Try it —
Your task is to filter the entries and copy every line containing the string "computer".

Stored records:
------------

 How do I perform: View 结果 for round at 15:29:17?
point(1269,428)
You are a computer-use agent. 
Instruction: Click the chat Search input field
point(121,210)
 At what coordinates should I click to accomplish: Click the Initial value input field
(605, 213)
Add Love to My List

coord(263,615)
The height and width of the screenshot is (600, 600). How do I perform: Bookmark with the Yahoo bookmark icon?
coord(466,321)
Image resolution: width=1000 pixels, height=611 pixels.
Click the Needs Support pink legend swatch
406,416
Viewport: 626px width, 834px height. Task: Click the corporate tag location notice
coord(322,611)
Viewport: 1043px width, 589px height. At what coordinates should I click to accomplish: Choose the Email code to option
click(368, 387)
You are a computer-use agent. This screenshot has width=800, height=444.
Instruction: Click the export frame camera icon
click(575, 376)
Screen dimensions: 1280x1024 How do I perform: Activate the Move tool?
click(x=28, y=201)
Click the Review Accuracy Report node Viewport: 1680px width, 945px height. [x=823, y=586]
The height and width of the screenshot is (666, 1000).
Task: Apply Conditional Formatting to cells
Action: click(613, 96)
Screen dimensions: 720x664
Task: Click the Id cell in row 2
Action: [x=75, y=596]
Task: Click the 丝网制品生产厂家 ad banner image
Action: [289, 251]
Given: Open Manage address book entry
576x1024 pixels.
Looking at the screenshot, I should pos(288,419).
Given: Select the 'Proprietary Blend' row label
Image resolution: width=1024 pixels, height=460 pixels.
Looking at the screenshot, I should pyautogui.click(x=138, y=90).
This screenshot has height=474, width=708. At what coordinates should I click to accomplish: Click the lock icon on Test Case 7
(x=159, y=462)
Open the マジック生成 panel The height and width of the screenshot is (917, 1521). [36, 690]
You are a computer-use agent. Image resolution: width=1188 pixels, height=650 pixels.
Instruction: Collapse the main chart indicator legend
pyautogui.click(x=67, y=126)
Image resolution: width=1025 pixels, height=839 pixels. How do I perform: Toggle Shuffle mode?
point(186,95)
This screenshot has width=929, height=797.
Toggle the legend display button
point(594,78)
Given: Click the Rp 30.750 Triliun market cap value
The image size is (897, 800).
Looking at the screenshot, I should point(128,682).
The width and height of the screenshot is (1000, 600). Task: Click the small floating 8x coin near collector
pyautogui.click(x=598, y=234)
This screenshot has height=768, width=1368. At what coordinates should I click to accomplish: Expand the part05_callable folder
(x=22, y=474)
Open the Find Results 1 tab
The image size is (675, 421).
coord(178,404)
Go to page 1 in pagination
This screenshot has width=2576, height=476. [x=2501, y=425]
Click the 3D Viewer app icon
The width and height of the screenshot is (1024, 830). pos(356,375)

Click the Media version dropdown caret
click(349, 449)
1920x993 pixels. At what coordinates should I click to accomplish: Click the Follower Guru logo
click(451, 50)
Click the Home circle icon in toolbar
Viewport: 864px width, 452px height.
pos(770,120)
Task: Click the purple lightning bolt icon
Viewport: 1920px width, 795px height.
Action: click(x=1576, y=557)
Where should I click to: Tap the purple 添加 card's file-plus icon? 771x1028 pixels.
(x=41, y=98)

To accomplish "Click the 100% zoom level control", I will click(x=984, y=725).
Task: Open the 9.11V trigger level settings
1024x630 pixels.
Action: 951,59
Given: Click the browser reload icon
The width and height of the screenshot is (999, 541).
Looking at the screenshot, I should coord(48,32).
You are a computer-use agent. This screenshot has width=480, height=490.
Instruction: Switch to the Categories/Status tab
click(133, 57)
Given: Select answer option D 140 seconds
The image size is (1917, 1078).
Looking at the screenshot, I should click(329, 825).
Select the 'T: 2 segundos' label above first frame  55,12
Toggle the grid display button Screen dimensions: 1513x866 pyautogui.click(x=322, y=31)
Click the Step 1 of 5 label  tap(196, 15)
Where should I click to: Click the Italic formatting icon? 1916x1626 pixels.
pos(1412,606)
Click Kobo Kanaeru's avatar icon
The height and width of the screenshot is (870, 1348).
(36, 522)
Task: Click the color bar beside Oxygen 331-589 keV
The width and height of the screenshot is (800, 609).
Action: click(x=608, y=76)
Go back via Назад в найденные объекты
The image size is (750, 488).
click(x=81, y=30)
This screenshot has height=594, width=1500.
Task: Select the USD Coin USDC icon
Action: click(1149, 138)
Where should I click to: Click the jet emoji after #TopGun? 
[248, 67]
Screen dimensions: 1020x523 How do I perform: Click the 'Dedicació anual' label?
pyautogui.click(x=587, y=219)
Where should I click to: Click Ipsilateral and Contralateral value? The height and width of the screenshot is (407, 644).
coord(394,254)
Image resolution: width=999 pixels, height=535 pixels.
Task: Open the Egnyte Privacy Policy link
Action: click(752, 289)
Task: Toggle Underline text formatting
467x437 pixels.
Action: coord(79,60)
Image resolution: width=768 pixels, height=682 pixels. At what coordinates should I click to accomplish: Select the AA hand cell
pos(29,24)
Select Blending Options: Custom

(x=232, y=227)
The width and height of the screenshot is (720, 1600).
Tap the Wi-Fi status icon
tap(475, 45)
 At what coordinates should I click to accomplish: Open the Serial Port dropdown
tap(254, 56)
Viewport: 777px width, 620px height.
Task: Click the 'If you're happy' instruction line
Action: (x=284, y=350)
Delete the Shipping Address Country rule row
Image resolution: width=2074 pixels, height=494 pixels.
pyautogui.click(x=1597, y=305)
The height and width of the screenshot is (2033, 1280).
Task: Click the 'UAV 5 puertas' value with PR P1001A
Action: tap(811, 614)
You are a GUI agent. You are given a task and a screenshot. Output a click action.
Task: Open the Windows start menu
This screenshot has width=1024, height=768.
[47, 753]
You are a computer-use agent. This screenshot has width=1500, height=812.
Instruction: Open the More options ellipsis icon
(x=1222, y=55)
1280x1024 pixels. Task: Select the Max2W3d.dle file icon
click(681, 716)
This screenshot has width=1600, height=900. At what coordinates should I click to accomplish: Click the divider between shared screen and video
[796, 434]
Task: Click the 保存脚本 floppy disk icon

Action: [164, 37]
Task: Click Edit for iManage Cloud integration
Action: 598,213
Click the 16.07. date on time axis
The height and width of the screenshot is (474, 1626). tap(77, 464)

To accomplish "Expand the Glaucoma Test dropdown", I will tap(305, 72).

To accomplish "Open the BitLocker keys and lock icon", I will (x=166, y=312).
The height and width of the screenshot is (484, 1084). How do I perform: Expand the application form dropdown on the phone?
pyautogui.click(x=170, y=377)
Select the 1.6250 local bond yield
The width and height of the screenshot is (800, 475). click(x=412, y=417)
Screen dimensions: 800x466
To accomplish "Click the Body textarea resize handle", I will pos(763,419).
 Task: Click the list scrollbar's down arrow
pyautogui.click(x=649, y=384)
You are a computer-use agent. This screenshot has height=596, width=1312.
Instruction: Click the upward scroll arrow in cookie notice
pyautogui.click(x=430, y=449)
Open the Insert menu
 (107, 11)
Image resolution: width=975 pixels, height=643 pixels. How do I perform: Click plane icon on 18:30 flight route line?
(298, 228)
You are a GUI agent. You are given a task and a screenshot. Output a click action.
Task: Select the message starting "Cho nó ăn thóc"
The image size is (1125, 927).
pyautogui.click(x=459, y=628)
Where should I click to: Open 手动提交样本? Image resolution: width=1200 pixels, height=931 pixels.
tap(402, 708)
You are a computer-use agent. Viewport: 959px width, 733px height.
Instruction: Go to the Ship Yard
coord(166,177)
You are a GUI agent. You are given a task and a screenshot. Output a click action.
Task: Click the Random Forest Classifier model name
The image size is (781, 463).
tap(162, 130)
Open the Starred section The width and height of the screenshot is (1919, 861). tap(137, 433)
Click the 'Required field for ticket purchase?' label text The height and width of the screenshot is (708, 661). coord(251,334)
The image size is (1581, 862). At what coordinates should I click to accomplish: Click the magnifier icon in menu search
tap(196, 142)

------------

Solution to this exercise —
You are a computer-use agent. 
You are a computer-use agent. This screenshot has width=800, height=444.
You are a computer-use agent. Image resolution: width=1188 pixels, height=650 pixels.
You are a computer-use agent. This screenshot has width=480, height=490.
You are a computer-use agent. This screenshot has width=1500, height=812.
You are a computer-use agent. This screenshot has height=596, width=1312.
You are a computer-use agent. Viewport: 959px width, 733px height.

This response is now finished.